Scientists at the Lowy Cancer Research Centre say a new treatment approach for childhood cancer may also offer hope to adults with lung cancer.
The experimental therapy - developed to combat solid tumour cancers in children - is also effective in targeting one of the most lethal lung cancers in adults, according to the team led by UNSW Professor Maria Kavallaris at Children's Cancer Institute Australia (CCIA).
More than 9,000 Australians are diagnosed with non-small lung cancer each year. Currently, the prognosis for patients with an advanced form of the disease is poor, because tumours often become resistant to conventional drug therapy.

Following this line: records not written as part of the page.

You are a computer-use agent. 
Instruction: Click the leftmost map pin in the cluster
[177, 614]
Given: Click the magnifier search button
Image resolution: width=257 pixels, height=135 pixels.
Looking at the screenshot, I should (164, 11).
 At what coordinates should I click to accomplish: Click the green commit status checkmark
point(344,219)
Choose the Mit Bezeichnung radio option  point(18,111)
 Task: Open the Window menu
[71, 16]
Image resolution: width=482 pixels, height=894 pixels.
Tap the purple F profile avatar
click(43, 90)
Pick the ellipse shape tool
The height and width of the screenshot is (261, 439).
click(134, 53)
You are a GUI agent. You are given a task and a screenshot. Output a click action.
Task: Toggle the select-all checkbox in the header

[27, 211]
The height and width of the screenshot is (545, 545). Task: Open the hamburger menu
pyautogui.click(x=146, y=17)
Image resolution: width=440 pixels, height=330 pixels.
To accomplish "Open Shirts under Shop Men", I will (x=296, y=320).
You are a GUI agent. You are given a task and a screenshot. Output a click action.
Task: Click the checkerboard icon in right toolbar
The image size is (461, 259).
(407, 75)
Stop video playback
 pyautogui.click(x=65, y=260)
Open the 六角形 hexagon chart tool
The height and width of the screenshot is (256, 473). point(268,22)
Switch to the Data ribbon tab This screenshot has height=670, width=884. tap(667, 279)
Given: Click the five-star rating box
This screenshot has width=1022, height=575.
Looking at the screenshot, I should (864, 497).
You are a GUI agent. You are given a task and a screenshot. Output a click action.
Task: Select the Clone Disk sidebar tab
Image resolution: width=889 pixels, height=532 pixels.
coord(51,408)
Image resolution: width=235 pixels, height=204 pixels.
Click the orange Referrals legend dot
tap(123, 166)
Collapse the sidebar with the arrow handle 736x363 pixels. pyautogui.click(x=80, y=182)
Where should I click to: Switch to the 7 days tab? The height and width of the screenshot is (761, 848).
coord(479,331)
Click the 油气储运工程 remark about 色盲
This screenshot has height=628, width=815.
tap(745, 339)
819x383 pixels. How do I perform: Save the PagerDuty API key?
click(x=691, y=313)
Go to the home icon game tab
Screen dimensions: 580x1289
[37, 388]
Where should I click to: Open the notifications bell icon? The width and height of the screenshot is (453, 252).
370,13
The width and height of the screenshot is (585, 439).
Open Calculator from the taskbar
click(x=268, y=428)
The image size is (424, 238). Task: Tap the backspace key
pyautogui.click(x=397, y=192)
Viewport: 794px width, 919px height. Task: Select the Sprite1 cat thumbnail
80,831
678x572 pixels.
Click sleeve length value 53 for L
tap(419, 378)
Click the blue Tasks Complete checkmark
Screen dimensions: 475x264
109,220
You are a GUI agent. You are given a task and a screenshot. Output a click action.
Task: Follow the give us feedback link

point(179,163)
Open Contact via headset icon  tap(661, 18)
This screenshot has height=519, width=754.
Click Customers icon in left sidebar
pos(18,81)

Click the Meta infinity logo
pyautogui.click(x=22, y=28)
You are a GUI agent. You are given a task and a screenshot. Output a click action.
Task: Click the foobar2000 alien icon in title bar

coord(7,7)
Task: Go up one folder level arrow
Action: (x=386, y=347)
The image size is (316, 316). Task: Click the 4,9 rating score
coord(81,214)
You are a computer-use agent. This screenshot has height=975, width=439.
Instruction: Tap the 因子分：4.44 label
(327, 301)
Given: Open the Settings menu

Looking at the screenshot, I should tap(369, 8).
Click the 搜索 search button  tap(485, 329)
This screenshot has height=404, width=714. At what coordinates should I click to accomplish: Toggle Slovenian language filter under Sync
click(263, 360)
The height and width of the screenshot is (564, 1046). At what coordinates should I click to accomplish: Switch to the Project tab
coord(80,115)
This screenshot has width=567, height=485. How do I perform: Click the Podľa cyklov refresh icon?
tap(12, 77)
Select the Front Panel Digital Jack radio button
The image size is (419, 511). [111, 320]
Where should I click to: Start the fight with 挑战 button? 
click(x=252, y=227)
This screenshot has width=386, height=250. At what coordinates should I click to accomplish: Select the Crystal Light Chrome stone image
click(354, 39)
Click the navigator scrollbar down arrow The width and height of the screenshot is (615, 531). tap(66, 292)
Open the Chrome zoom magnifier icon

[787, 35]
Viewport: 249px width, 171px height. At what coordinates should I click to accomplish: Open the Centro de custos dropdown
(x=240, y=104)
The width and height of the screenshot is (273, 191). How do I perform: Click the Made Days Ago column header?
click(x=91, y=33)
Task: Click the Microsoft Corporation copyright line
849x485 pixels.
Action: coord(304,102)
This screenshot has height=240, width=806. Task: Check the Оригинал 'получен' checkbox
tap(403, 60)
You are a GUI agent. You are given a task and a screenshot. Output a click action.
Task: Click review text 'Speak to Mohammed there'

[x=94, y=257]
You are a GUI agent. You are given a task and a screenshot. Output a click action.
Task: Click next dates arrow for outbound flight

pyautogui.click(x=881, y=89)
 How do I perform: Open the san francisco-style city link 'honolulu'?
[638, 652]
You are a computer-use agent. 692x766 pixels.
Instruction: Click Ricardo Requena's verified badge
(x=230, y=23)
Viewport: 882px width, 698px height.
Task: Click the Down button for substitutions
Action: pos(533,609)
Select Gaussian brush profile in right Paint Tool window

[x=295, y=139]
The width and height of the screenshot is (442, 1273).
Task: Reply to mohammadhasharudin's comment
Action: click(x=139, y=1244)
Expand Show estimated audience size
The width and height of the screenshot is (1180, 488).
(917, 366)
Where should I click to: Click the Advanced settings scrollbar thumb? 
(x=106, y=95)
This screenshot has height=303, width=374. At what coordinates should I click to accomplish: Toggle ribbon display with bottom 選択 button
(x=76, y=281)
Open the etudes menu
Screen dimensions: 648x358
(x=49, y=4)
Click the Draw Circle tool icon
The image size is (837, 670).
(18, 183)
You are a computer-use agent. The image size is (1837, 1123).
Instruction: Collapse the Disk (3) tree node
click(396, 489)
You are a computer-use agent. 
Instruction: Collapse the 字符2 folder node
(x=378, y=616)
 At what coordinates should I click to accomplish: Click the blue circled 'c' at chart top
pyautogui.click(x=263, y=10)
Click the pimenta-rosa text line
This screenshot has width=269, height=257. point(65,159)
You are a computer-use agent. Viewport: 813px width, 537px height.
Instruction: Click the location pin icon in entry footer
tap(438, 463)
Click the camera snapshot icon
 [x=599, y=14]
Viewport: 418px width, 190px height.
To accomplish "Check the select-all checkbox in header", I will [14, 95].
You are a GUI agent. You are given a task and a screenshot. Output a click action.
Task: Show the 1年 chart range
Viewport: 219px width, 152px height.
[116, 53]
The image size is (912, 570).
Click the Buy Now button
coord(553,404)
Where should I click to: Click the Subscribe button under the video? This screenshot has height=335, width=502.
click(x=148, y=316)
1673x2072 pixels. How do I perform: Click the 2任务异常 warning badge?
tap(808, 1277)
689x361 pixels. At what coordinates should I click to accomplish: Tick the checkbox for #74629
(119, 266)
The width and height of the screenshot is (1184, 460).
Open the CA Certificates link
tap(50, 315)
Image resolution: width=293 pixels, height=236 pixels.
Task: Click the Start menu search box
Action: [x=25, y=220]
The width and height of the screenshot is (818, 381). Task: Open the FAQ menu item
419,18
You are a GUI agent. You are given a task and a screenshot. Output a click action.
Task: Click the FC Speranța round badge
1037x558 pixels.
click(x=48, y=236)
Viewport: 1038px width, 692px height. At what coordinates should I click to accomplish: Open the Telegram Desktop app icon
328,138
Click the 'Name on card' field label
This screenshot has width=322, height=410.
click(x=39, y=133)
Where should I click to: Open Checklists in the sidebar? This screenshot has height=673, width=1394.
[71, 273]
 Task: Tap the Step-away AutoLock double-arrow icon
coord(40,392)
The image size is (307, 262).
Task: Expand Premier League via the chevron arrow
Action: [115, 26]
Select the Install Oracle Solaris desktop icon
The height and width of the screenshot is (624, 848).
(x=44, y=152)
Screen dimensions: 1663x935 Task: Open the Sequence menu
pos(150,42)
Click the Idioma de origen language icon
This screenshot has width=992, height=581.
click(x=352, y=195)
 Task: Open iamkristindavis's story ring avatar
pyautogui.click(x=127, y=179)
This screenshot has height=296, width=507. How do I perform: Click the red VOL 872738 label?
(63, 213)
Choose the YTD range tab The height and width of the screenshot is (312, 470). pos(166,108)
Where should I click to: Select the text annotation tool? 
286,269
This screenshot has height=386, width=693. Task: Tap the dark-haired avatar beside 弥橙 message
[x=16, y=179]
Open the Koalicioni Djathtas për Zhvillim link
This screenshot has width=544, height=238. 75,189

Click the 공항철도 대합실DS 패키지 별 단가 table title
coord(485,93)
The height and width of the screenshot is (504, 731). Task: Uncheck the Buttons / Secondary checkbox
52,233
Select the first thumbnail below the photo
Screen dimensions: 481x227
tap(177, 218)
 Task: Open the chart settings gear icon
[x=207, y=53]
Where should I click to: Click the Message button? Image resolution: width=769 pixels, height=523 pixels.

The Lowy Cancer Research Centre at UNSW is the first facility in Australia to bring together childhood and adult cancer researchers. The rationale for combining the research under the one roof was the potential for significant breakthroughs.
"The most common childhood cancers - those of the nervous system and leukaemia - are rare in adults; however, researchers are increasingly finding common pathways," says the head of the Centre's childhood cancer program and Executive Director of CCIA, Professor Michelle Haber.
By targeting a structural protein in drug resistant lung cancer cells, the Lowy Cancer Research Centre's novel therapy aims to increase the sensitivity of the tumour to standard chemotherapy drugs.
It uses a gene-silencing approach, the next wave of cancer therapeutics, to suppress this structural protein.
The promising results were presented this month at the Australasian Gene Therapy Society meeting in Melbourne.
"This therapy could advance new ways of approaching treatment of non-small lung cancer, which accounts for 80 percent of all lung cancers," said Professor Kavallaris, who is head of the Pharmacoproteomics Program at CCIA.
It is hoped that the therapy will also have significance for solid tumour cancers in children, such as neuroblastoma, one of the most aggressive childhood cancers.
CCIA scientists based at the Lowy Cancer Research Centre have been working closely with Benitec Ltd, an Australian biotechnology company with a dominant technology for silencing genes, to bring this new therapy from the laboratory to the clinic.
"Gene-silencing is looking very promising as the next wave of therapeutics. We have used this approach successfully in early stage HIV clinical trials in the US and believe that this same approach can be used for cancer and many other diseases," said Dr Peter French, Chief Executive Officer of Benitec Ltd.